本文
________
乳歯列(2~6歳)の反対咬合・受け口は、永久歯が生える時に、自然に治ることがあります。このことは歯学部の教科書にも載っていて、歯科医にはよく知られています。
しかし、最新の研究では10%〜15%が自然治癒するとの見解が多く、それほど多い比率ではありません。また自然治癒したものが成長期に再発している可能性も否定できず、治ったから安心という考えは危険です。反対咬合は思春期の下あごの成長にともない、中学生にかけて急に悪化することがあるので、自然治癒したとしても6〜7歳で一度ご相談されることをお勧めします。
参考文献:種市梨紗, :乳歯列反対咬合治療の効果と予後に関する縦断的研究, 北海道歯学雑誌, 32(2), 104-113 Issue Date 2012-03
ほとんどの方が1年以内に治りますが、
再発を防ぐために2〜3年治療を続けます
初診時に横顔のレントゲン写真(セファログラム)を撮影し、下あごが標準より大きいかどうか検査します。軽度な方を除いては、顎整形力(Orthopedic Force)を使って、上下のあごの大きさのバランスをとります。通常は6ヶ月前後で反対咬合は改善しますが、反対咬合が再発するリスクを減らすため、2〜3年程度は治療を継続します。
また、オーバーコレクションといって、思春期の下あごが急成長する時期に備えて、上あごを多めに移動して、やや出っ歯さんの状態にすることもあります。その後経過観察をして、再発がないことを確認します。
当院の顎整形力(Orthopedic Force)の治療は、他の矯正装置に比べて改善効果が高く、6歳〜7歳頃からの治療開始であれば、中学生以降に反対咬合が再発することはまずありません。
反対咬合・受け口の方には、当院では上顎前方牽引装置(フェイスマスク)を主に使用します。
「顎整形力(Orthopedic Force)」で顔立ちを重視した治療
適切な時期に顎整形力(Orthopedic Force)をかけることで、バランスの良い顔立ちに回復可能です。
________
生データ
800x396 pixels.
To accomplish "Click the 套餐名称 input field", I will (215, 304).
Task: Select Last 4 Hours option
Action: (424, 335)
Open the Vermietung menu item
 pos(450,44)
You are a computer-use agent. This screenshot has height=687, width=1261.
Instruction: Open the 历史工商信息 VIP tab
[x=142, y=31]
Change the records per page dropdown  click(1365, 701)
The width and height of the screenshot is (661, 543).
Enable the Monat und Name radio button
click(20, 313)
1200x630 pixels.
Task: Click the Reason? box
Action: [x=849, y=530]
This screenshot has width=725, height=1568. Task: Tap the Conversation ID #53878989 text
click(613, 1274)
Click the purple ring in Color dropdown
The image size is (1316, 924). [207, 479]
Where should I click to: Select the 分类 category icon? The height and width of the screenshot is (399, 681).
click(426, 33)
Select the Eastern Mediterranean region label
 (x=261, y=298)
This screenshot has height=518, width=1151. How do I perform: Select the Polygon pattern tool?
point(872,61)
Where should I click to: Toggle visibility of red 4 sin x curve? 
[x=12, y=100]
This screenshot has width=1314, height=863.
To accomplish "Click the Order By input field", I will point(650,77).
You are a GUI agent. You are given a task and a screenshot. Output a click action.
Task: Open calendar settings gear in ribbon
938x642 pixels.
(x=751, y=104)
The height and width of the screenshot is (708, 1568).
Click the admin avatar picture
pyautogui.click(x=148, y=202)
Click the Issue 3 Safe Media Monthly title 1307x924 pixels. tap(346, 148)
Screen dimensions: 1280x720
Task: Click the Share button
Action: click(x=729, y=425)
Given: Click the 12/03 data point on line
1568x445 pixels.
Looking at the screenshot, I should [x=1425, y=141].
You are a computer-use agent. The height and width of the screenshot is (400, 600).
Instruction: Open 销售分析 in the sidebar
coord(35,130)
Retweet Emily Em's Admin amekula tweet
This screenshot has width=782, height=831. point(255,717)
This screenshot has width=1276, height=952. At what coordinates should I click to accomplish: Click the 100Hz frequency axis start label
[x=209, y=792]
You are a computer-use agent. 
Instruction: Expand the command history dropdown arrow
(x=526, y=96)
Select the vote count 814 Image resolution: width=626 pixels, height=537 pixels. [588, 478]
________
反対咬合の治療についての本文から、「乳歯列(2~6歳)の反対咬合」を含む語句で始まり「スマスク)を主に使用します。」で終わる部分を、一字も変えずに写すこと。

乳歯列(2~6歳)の反対咬合・受け口は、永久歯が生える時に、自然に治ることがあります。このことは歯学部の教科書にも載っていて、歯科医にはよく知られています。
しかし、最新の研究では10%〜15%が自然治癒するとの見解が多く、それほど多い比率ではありません。また自然治癒したものが成長期に再発している可能性も否定できず、治ったから安心という考えは危険です。反対咬合は思春期の下あごの成長にともない、中学生にかけて急に悪化することがあるので、自然治癒したとしても6〜7歳で一度ご相談されることをお勧めします。
参考文献:種市梨紗, :乳歯列反対咬合治療の効果と予後に関する縦断的研究, 北海道歯学雑誌, 32(2), 104-113 Issue Date 2012-03
ほとんどの方が1年以内に治りますが、
再発を防ぐために2〜3年治療を続けます
初診時に横顔のレントゲン写真(セファログラム)を撮影し、下あごが標準より大きいかどうか検査します。軽度な方を除いては、顎整形力(Orthopedic Force)を使って、上下のあごの大きさのバランスをとります。通常は6ヶ月前後で反対咬合は改善しますが、反対咬合が再発するリスクを減らすため、2〜3年程度は治療を継続します。
また、オーバーコレクションといって、思春期の下あごが急成長する時期に備えて、上あごを多めに移動して、やや出っ歯さんの状態にすることもあります。その後経過観察をして、再発がないことを確認します。
当院の顎整形力(Orthopedic Force)の治療は、他の矯正装置に比べて改善効果が高く、6歳〜7歳頃からの治療開始であれば、中学生以降に反対咬合が再発することはまずありません。
反対咬合・受け口の方には、当院では上顎前方牽引装置(フェイスマスク)を主に使用します。